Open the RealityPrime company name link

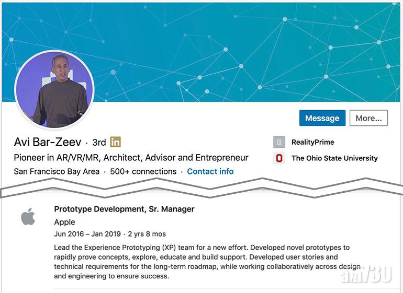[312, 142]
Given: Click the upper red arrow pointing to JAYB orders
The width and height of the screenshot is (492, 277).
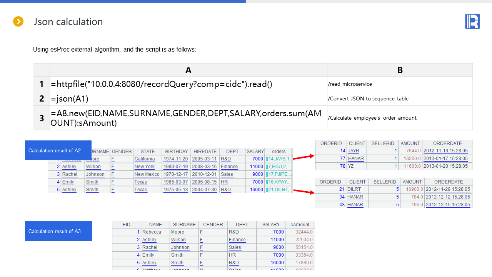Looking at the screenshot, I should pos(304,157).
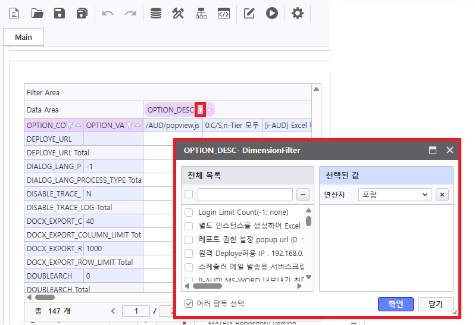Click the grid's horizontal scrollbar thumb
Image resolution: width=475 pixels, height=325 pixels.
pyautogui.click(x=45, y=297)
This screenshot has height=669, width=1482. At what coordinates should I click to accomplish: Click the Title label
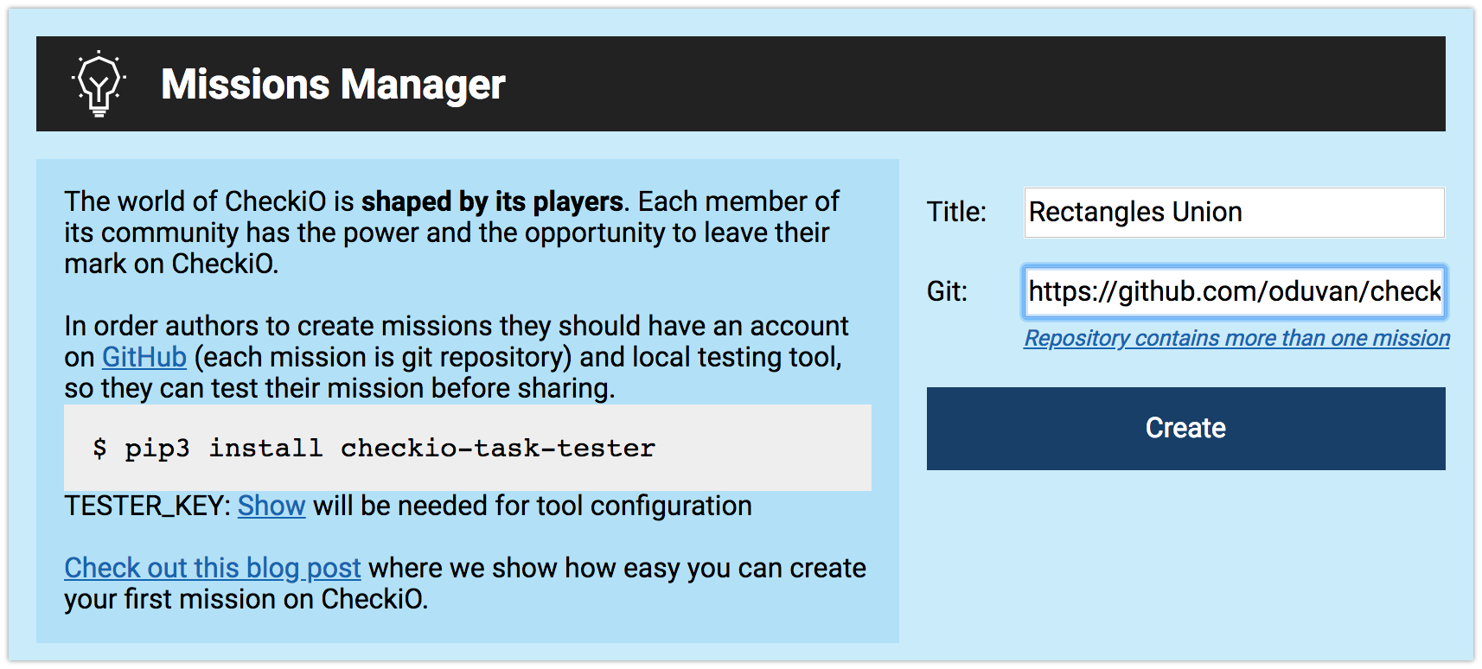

--

#### [EXERCISE DIRECTIONS]
In your reply, please set down exactly the lines from the one containing "Given: Click the" through the end of the records, with the pictures left out.

#### [TASK ANSWER]
Given: Click the upper red arrow pointing to JAYB orders
The width and height of the screenshot is (492, 277).
Looking at the screenshot, I should pos(304,157).
Click the grid's horizontal scrollbar thumb
Image resolution: width=475 pixels, height=325 pixels.
pyautogui.click(x=45, y=297)
This screenshot has height=669, width=1482. At what coordinates should I click to accomplish: Click the Title label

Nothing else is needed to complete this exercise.